“Use mine, dear.”
CHAPTER XXVIII
On the night before they sailed for France, long after she had gone to bed Ethel came out in her wrapper into the warm dark living-room. There was something she had forgotten to do, and she wanted to get it off her mind. She switched on the light by the doorway, and looked about her smiling, but with a little shiver, too.
The ghost was gone—or nearly so. Already the room had been stripped bare. Only Ethel’s desk was left, and a chair or two and the long, heavy table with a lamp at either end. Amy’s picture was still on the table, but it lay now on its back and looked up at the ceiling as though it knew it must soon depart. Tomorrow the movers would finish their work. Soon somebody else’s things would be here, and somebody else’s life would pour in and fill the room and make it new. Somebody else. What kind of a woman? Another Amy, or Fanny Carr, or Sally Crothers or Mrs. Grewe? What a funny, complicated town. On her return a year from now, Ethel had already decided to take a small house near Washington Square. How long would that experiment last! Doubtless in the years ahead she would try other homes, one after the other. “Why do we move so in New York!” She thought of that plan of her husband’s for the future city street, with long rows on either hand of huge apartment buildings with receding terraces, numberless hanging gardens looking into the street below. And she wondered whether the city would ever be anything like that? “In New York all things are possible.” . . .
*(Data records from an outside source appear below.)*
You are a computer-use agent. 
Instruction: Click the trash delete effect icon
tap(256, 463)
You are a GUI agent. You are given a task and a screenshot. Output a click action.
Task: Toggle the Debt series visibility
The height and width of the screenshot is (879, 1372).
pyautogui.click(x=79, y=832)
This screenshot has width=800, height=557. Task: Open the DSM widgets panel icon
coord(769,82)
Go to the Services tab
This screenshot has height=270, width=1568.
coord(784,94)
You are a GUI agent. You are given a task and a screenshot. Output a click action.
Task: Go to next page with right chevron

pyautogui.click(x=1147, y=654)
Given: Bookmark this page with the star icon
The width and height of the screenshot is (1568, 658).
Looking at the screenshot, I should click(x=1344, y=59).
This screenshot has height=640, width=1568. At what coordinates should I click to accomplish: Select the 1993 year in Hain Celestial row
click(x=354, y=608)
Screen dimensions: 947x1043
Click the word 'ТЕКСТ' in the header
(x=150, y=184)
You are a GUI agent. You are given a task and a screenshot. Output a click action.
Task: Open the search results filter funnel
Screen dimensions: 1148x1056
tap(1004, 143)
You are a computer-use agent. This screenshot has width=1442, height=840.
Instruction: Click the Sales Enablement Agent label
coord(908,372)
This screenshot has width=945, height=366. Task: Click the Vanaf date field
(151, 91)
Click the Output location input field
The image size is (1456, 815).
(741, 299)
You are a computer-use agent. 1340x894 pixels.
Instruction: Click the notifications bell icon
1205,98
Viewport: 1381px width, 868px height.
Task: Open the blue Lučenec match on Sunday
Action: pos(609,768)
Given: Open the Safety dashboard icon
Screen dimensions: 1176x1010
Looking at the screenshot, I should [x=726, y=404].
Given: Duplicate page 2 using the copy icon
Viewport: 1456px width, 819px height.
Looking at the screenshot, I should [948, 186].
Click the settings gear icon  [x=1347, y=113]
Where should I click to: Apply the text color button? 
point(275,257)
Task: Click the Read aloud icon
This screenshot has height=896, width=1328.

“However.” Ethel went to her desk and rummaged for paper, pen and ink. Then she took out of a cubby-hole a bulky letter and read it through. It was the “round-robin” come again on its annual journey over the land. It had been in a lonely mining camp, on a cattle ranch, in a mill town and in cities large and small. There were many kinds of handwriting here, and widely different stories of the growth, the swift unfolding, of the lives of a new generation of women. “Girls like me.” She read it through.
Then she took up her pen and began to write swiftly:
“I have been here for over three years—but it was hard to write before, because everything was far from clear.” She stopped and frowned. “How much shall I tell them?” An eagerness to be frank and tell all was mingled with that feeling of Anglo-Saxon reticence which had been bred in Ethel’s soul back in the town in Ohio. “Besides, I haven’t time,” she thought.
“I feel,” she wrote, “as though I were just out of danger—barely out. In danger, I mean, of nervously dashing about after nothing until I got wrinkled and old at forty—nerves in shreds. I might have done that. I have met a nerve specialist lately—and the stories he has told me about women in this town!